Julio César Arbizu González
Mi abuela era una mujer imponente y bella. Alta, blanca y de ojos claros, Había salido del Cusco para asentarse en Tacna, donde conoció a mi abuelo, un mestizo y muy lúcido intelectual de izquierdas que se había hecho comerciante y administraba una surtida bodega que aseguraba la subsistencia de la familia y de la servidumbre que mi abuela solía recordar con secreta añoranza.

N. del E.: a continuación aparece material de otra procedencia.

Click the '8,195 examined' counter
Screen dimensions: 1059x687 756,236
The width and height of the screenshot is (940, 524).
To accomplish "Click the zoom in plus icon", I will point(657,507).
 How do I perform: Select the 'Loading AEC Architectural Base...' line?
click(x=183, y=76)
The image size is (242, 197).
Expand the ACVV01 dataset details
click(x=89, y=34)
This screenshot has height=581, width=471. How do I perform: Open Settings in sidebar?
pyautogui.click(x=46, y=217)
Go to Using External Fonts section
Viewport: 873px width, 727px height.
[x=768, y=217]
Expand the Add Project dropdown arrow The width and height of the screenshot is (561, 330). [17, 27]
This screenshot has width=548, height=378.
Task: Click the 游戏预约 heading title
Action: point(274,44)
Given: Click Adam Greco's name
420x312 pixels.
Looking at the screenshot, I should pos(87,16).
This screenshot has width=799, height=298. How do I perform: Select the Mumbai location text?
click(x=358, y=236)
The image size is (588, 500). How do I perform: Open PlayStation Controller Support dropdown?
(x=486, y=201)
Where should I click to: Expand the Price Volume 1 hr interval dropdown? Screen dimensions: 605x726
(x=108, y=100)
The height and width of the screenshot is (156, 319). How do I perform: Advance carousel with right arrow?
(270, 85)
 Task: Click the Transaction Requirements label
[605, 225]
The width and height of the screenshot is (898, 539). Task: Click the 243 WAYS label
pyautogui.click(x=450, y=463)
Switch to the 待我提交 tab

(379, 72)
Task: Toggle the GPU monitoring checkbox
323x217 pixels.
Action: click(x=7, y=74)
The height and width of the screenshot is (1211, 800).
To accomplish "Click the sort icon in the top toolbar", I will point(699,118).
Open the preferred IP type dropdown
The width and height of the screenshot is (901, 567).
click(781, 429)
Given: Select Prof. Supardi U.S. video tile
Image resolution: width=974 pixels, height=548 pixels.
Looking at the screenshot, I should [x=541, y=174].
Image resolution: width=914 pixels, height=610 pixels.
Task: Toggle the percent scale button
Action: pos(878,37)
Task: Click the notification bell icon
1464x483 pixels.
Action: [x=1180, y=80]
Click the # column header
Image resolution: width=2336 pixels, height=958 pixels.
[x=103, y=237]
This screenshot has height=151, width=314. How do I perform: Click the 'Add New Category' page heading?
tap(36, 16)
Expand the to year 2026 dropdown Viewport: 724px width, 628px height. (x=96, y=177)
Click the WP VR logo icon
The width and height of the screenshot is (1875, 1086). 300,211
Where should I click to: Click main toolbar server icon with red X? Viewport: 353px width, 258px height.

Cuando mi abuelo murió, ella cargó con lo que tenía y partió con sus tres hijas a la capital. Allí nací yo, en la vieja casa de Jesús María. Pasé mi niñez y adolescencia creciendo a la vera de su sombra protectora y cálida. Hasta que el Alzheimer fue difuminando su presencia y horadando su memoria.
Una feroz ironía quiere que yo recuerde este episodio con precisión: Un día mi madre y yo entramos en su cuarto donde yacía postrada. Mi abuela le preguntó a mi madre quién era yo.
–Julito –le dijo mi madre a la suya, con los ojos llenos de lágrimas. –Tu nieto –agregó. Mi abuela se incorporó todo lo que pudo para verme durante unos pocos segundos, repasando mis rasgos con sus ojos claros y muy contrariada, exclamó: –¿Mi nieto? ¿Un negro?